Well not a canon shooter but my guess is it probably works somewhat similar to a Nikon setting where the camera guesses as to which mode you want based on the scene.

This will invariably lead to the camera making the wrong choice usually at the worst time.

On my Nikon I always shoot afs-c, which I believe is the same as ai servo on the Canon.  If I get an extra frame or two that wasn't intended it really doesn't matter, I can always go back and delete them later

Sent from my N9518 using Tapatalk


----------



## SuzukiGS750EZ (Oct 10, 2016)

Through my searches and video watching last night, I realized I can set the back button AF and have the ai focus set to ai servo. Then it will focus one shot if pressed or continuous if held. Best of both worlds.


----------



## robbins.photo (Oct 10, 2016)

SuzukiGS750EZ said:


> Through my searches and video watching last night, I realized I can set the back button AF and have the ai focus set to ai servo. Then it will focus one shot if pressed or continuous if held. Best of both worlds.



A lot of folks swear by back button focus.. me I found it to be more complicated than what it was worth, just never could quite get the hang of it.  So I just leave it in AFS-C mode, if I get a couple of extra shots because I'm too slow laying off the shutter, eh.. doesn't really matter.  I've never come close to filling my memory cards anyway.


----------



## SuzukiGS750EZ (Oct 10, 2016)

I just have to make it a habit to hit that button and not the shutter button like i'm used to. But once i start using it throughout the day i haven't forgotten. Just the first time i go to shoot and i do the "is my camera on..." look when i hold the shutter button down.


----------



## DarkShadow (Oct 10, 2016)

Or better yet back button focus tap and let go one shot no need to have the AF-restart for each shot.Hold down for continues focus works like a charm.

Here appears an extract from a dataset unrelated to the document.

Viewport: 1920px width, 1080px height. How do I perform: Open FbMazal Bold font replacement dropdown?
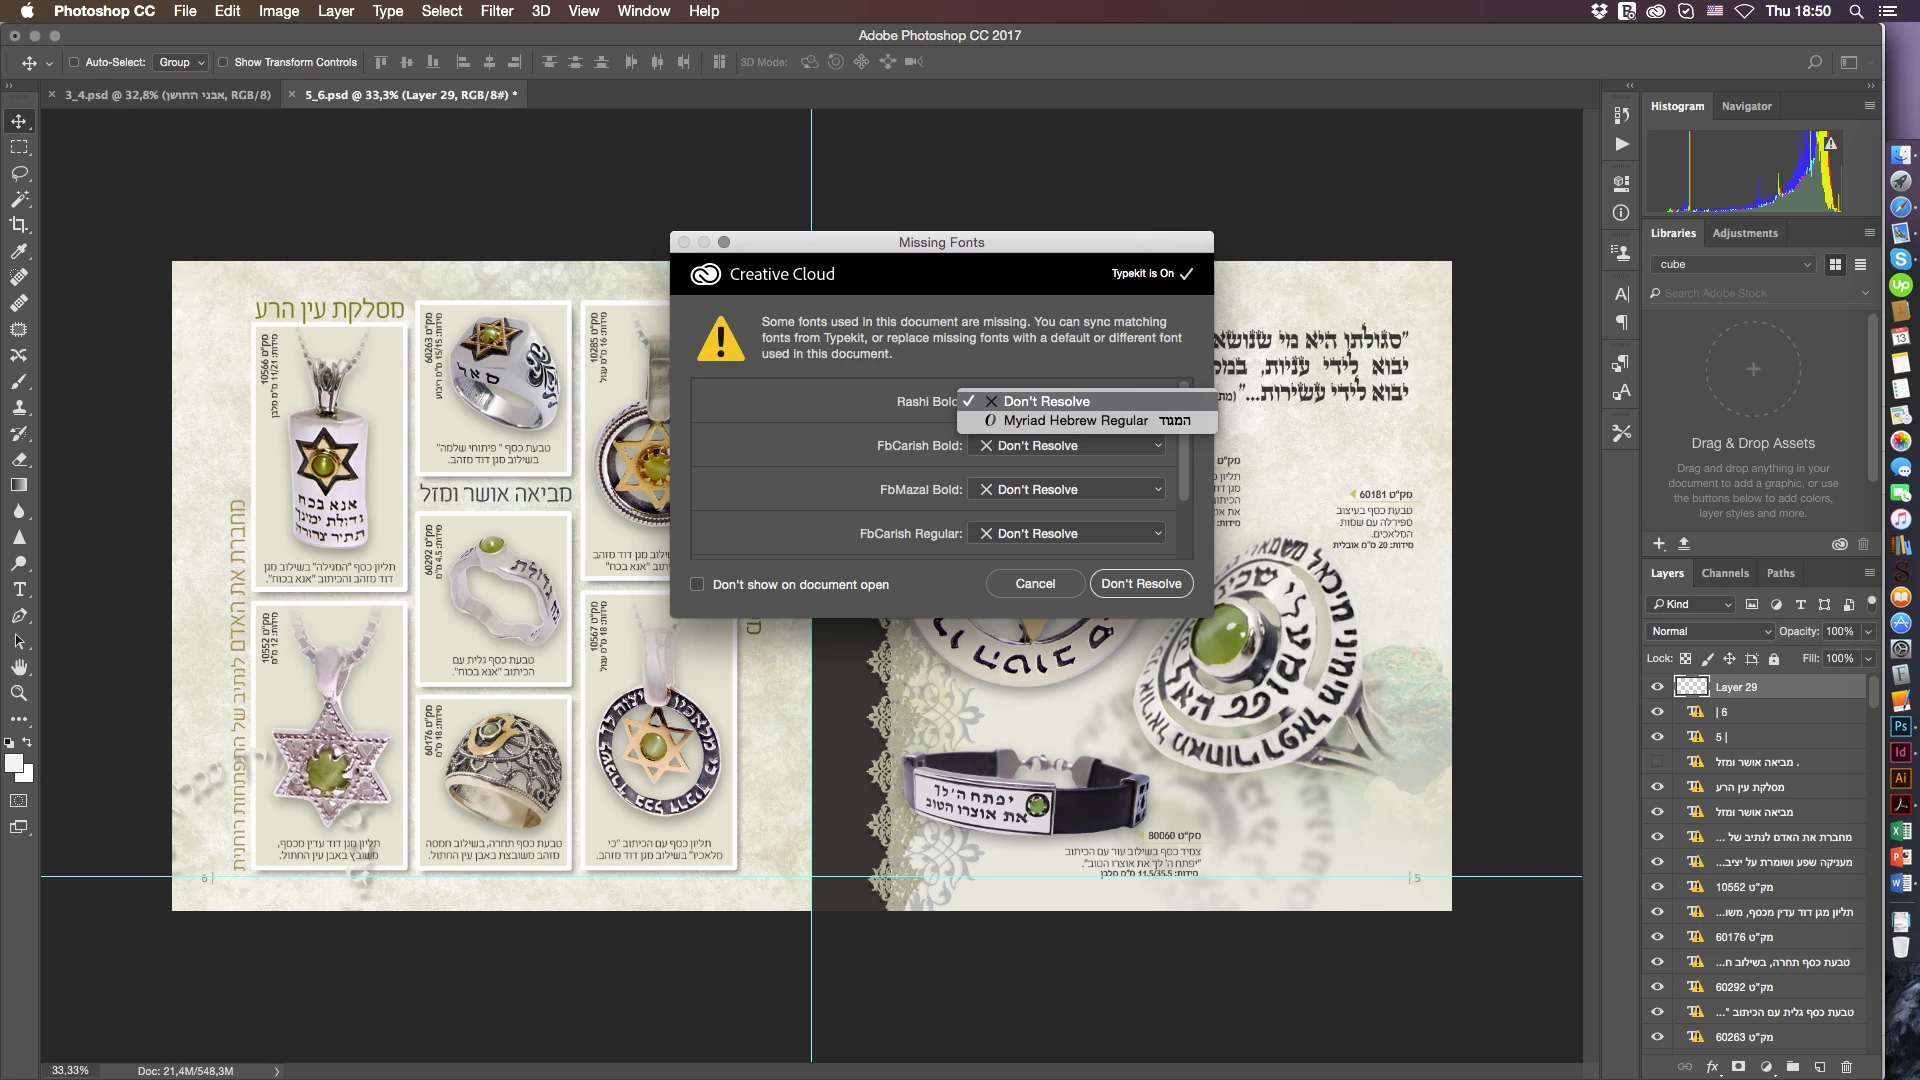pyautogui.click(x=1066, y=490)
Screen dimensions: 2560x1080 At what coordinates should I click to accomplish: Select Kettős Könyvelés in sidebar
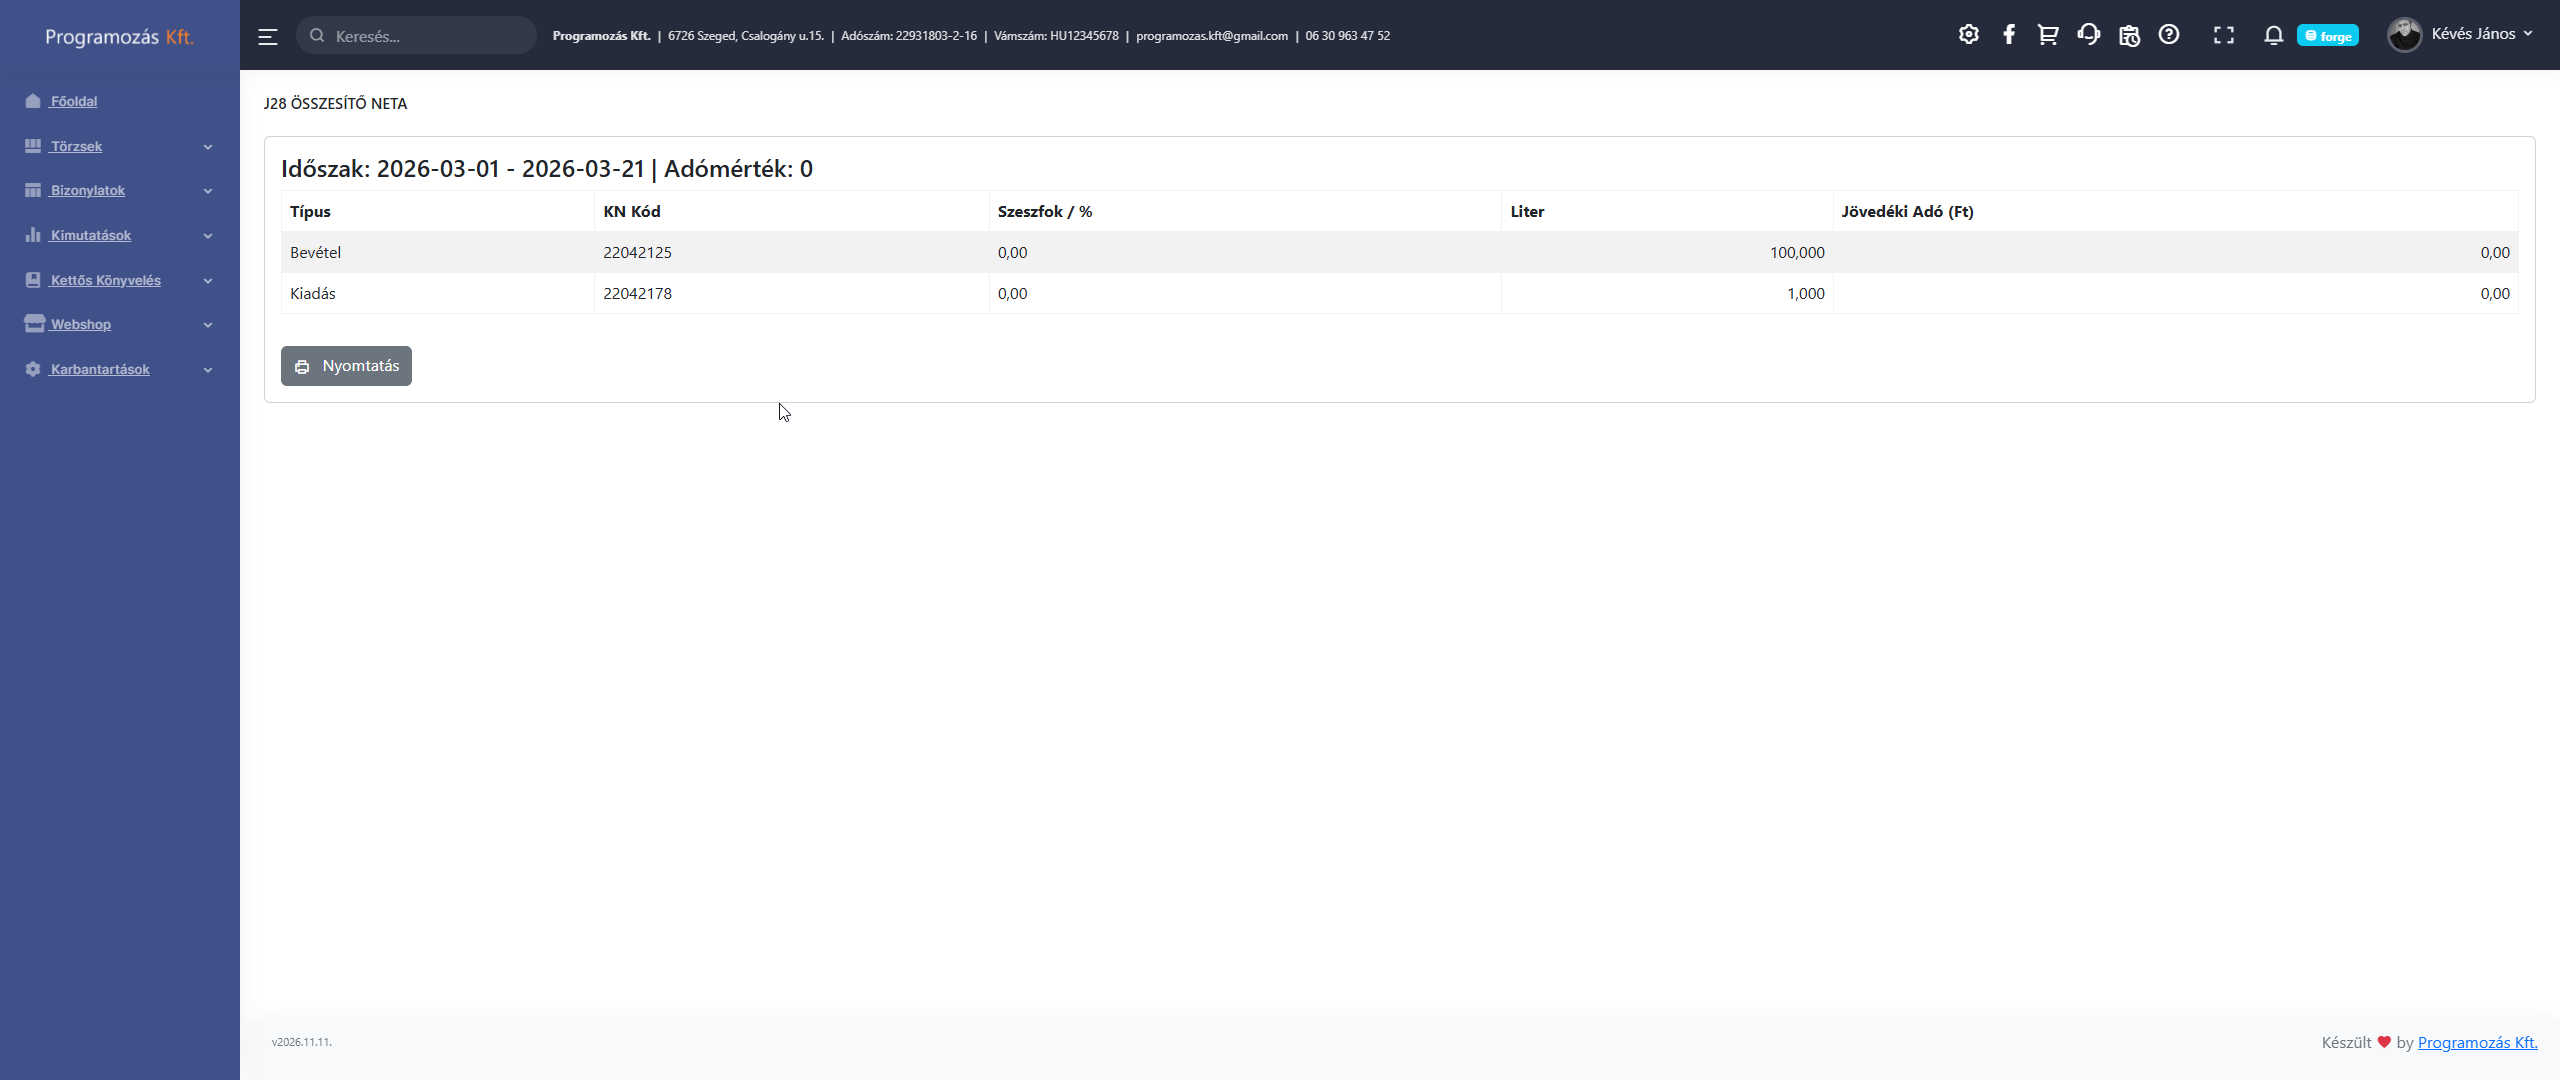click(x=105, y=280)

It may seem weird at first but after you get used to its a wonderful feature.


----------



## TCampbell (Oct 11, 2016)

If focus algorithm changes depending on if the camera expects a subject to be moving.  This is because AI Servo focus (continuous focus) is "predictive" ... meaning if a subject appears to have gotten closer then the algorithm can believe the subject will continually move in that same direction and will change focus to where it thinks the subject will be next... and miss focus because the subject wasn't really moving to that spot.   Give it a moment and it will realize it's mistake and refocus accurately, but if you happen to press the shutter button at the wrong time... you can miss the shot.    

So if you KNOW the subject _is not_ moving, it's always better to use "One Shot" mode.  If you KNOW the subject _is_ moving it's better to use AI Servo focus.  

"AI Focus" is a mode in which the computer tries to determine which focus mode should be better for the shot.  The downside is that it takes the computer a moment to decide which focus mode to use (a fractional delay) and if YOU know if the subject is moving or not and set the mode ahead of time (instead of letting the camera figure it out) then you'll get faster focusing performance.


----------